::: Data in this exercise
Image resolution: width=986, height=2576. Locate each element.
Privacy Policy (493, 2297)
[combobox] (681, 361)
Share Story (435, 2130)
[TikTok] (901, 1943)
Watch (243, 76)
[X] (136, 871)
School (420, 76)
::::::
::: Data in this exercise
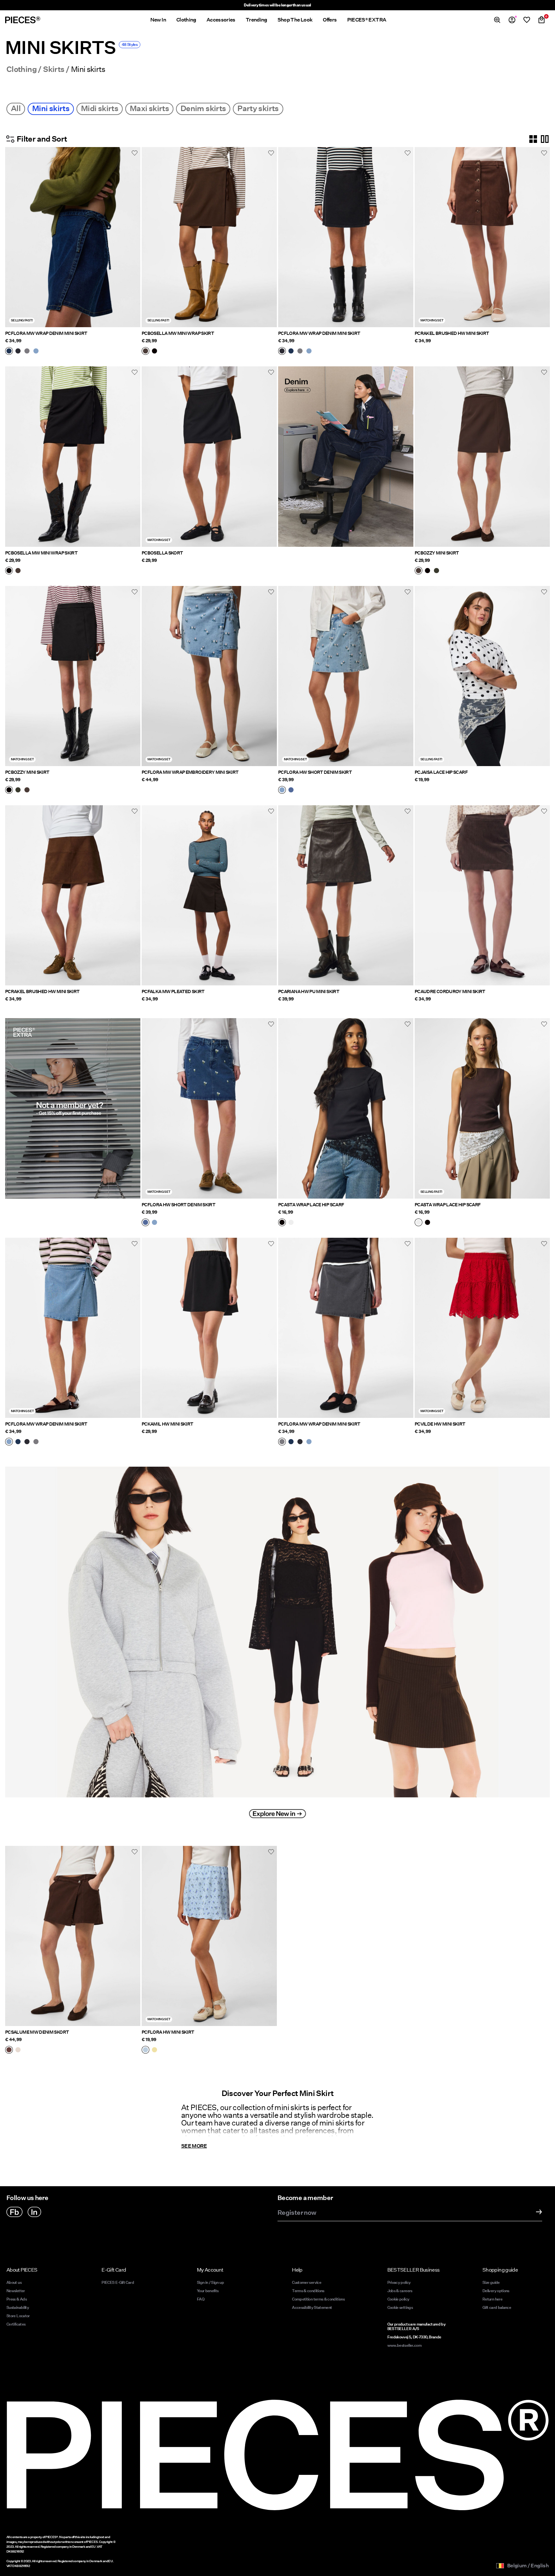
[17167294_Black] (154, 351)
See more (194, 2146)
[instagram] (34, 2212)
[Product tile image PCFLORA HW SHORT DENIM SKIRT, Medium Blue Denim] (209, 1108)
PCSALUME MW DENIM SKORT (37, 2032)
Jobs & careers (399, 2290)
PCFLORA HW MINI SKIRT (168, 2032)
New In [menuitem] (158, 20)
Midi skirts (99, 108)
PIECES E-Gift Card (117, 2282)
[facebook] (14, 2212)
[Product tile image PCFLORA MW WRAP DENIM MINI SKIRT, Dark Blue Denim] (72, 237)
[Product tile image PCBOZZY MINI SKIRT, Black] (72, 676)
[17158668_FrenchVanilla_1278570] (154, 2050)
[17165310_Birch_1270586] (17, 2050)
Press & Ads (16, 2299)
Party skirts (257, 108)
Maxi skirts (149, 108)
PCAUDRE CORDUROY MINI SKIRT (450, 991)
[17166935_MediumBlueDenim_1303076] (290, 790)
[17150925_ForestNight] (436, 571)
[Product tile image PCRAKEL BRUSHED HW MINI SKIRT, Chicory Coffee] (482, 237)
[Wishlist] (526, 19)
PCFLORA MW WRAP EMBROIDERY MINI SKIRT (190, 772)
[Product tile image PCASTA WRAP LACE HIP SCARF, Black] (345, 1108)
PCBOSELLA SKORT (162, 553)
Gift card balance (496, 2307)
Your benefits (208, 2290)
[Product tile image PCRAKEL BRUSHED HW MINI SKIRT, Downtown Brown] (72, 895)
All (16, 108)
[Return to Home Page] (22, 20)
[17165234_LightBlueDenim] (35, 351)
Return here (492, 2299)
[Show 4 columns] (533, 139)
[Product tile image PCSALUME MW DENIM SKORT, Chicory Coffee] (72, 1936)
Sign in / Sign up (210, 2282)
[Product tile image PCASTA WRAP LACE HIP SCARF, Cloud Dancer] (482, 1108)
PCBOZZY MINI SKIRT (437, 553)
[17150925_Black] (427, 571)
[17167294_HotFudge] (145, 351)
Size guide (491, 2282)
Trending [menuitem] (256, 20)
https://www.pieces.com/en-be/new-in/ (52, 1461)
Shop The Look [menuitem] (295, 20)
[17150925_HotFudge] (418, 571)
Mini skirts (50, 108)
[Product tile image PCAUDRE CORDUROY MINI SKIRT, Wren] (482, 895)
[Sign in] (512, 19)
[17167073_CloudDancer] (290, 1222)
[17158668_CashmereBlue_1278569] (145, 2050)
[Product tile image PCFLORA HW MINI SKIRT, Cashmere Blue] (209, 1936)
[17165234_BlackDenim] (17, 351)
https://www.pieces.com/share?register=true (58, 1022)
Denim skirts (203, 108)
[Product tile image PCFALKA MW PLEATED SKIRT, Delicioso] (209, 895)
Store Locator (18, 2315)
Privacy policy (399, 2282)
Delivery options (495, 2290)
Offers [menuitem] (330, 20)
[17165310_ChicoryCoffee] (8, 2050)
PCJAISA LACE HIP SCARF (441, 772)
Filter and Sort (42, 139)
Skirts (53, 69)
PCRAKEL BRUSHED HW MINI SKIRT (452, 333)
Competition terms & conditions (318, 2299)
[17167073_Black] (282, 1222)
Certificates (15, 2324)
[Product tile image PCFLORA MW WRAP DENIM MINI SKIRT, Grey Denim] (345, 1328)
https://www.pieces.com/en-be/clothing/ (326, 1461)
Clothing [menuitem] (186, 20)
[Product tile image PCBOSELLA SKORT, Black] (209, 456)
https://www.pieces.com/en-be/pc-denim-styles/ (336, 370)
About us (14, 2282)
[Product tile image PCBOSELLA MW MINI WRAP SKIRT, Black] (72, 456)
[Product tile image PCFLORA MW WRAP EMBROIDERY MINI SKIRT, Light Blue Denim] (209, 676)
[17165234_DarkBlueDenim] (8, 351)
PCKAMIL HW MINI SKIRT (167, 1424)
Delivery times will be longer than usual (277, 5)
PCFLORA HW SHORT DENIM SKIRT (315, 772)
::::::
● **Work task**:
Every line above from the line with "Competition terms & conditions (318, 2299)" to the line with "PCFLORA HW SHORT DENIM SKIRT (315, 772)" is wanted, ends included; write them out exactly and add no other line.

● **Response below**:
Competition terms & conditions (318, 2299)
[17167073_Black] (282, 1222)
Certificates (15, 2324)
[Product tile image PCFLORA MW WRAP DENIM MINI SKIRT, Grey Denim] (345, 1328)
https://www.pieces.com/en-be/clothing/ (326, 1461)
Clothing [menuitem] (186, 20)
[Product tile image PCBOSELLA SKORT, Black] (209, 456)
https://www.pieces.com/en-be/pc-denim-styles/ (336, 370)
About us (14, 2282)
[Product tile image PCBOSELLA MW MINI WRAP SKIRT, Black] (72, 456)
[Product tile image PCFLORA MW WRAP EMBROIDERY MINI SKIRT, Light Blue Denim] (209, 676)
[17165234_DarkBlueDenim] (8, 351)
PCKAMIL HW MINI SKIRT (167, 1424)
Delivery times will be longer than usual (277, 5)
PCFLORA HW SHORT DENIM SKIRT (315, 772)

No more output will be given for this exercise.